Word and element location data

-- Start --

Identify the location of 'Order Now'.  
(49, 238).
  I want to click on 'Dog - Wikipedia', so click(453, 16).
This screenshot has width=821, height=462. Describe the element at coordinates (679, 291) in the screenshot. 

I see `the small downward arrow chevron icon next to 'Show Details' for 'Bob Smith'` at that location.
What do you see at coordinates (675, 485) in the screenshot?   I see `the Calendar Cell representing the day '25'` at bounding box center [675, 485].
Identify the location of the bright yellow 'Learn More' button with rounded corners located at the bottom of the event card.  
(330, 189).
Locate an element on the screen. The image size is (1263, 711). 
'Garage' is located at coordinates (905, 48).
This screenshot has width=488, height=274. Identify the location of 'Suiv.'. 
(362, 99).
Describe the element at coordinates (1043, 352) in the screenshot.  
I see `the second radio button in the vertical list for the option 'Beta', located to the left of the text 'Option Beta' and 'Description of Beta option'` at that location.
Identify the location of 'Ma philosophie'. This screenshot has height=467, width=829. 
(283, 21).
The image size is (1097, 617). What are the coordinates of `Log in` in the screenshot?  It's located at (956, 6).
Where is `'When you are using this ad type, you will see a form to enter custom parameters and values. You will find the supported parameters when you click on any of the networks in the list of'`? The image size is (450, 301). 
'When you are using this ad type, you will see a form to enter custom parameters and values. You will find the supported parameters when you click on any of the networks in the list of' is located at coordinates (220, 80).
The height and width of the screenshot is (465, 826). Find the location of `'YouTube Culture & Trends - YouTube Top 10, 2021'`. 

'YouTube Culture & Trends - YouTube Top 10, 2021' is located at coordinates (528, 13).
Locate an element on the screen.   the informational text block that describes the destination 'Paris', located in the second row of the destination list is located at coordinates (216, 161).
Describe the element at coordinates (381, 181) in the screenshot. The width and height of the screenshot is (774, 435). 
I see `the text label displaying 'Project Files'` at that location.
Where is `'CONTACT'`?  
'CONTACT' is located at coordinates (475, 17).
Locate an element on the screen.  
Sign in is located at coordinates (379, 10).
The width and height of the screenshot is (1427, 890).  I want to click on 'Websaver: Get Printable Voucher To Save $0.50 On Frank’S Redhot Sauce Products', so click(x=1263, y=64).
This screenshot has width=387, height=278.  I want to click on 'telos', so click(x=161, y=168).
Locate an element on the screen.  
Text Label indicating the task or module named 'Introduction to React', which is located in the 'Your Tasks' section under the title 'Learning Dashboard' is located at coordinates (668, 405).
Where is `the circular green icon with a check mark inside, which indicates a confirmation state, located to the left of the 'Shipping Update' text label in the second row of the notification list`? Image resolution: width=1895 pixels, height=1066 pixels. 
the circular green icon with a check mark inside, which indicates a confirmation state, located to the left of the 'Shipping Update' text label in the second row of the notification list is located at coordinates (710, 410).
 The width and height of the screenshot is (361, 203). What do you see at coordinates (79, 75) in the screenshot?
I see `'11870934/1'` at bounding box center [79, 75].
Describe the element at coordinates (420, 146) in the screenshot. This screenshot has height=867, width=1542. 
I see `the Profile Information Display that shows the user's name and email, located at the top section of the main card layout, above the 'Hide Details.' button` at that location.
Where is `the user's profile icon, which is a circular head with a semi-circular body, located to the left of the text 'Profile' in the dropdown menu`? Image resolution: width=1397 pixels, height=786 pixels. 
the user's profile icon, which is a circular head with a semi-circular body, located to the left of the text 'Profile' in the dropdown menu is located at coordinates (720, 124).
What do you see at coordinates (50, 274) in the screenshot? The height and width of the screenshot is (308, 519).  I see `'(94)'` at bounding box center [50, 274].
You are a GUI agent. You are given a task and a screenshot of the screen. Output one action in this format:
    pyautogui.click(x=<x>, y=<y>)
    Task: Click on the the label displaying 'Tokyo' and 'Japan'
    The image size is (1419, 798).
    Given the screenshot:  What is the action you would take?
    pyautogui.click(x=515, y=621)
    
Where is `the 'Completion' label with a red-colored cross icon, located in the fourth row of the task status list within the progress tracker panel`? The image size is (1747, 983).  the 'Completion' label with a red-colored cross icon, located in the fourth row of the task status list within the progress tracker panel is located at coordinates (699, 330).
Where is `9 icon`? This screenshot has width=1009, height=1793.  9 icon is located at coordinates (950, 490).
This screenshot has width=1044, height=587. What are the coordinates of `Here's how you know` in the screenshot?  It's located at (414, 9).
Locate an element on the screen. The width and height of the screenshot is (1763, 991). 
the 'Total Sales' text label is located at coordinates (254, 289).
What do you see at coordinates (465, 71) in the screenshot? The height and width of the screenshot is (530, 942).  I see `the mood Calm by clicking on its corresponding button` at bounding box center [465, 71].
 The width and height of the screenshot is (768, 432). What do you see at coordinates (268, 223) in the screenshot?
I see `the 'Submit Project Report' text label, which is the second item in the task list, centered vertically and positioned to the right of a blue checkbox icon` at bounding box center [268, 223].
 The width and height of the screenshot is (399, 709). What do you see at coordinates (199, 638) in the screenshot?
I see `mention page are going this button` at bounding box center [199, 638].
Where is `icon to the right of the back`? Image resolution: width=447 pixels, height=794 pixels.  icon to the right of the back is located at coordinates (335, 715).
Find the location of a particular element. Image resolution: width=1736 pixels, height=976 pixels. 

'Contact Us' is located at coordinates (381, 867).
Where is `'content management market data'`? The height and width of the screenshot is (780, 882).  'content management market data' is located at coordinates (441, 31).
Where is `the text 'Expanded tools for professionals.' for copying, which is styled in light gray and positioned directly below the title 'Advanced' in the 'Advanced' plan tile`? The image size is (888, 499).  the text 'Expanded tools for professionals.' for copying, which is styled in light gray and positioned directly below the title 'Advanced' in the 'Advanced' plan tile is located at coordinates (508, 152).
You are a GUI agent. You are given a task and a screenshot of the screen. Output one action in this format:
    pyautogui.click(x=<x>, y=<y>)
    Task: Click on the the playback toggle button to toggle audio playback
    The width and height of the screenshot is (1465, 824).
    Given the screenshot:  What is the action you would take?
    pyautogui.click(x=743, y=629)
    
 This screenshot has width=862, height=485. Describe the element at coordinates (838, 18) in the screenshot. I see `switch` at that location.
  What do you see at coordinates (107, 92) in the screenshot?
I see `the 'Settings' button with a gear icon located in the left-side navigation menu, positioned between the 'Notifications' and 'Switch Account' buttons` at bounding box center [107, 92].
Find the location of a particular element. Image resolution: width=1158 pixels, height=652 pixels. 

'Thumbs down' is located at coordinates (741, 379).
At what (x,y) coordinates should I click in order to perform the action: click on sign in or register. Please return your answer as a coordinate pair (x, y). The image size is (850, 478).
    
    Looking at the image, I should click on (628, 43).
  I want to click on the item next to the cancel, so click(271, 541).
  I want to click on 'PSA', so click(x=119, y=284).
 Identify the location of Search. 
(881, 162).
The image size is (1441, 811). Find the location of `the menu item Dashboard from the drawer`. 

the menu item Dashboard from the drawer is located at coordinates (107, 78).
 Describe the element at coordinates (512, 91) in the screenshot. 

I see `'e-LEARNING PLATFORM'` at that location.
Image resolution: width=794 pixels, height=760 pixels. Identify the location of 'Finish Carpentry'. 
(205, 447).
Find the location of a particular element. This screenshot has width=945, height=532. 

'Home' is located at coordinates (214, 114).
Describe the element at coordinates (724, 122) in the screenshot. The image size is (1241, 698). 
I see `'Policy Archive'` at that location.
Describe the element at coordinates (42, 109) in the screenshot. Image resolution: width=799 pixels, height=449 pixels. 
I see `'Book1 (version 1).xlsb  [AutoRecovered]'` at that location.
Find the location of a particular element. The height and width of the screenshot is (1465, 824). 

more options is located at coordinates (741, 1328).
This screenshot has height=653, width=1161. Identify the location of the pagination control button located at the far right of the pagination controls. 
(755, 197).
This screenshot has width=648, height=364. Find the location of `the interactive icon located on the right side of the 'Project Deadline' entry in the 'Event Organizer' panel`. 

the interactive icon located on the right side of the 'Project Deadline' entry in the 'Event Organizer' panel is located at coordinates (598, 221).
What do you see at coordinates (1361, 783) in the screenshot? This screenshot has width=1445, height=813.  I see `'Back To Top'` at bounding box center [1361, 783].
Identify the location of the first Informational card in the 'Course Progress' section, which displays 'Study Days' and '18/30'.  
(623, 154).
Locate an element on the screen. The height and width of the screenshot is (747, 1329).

-- End --

Output as a numbered list the lines between the line containing "Find the location of a particular element. The" and the line containing "(755, 197).", inclusive, leaving out any blank lines.

1. Find the location of a particular element. The height and width of the screenshot is (1465, 824). 
2. more options is located at coordinates (741, 1328).
3. This screenshot has height=653, width=1161. Identify the location of the pagination control button located at the far right of the pagination controls. 
4. (755, 197).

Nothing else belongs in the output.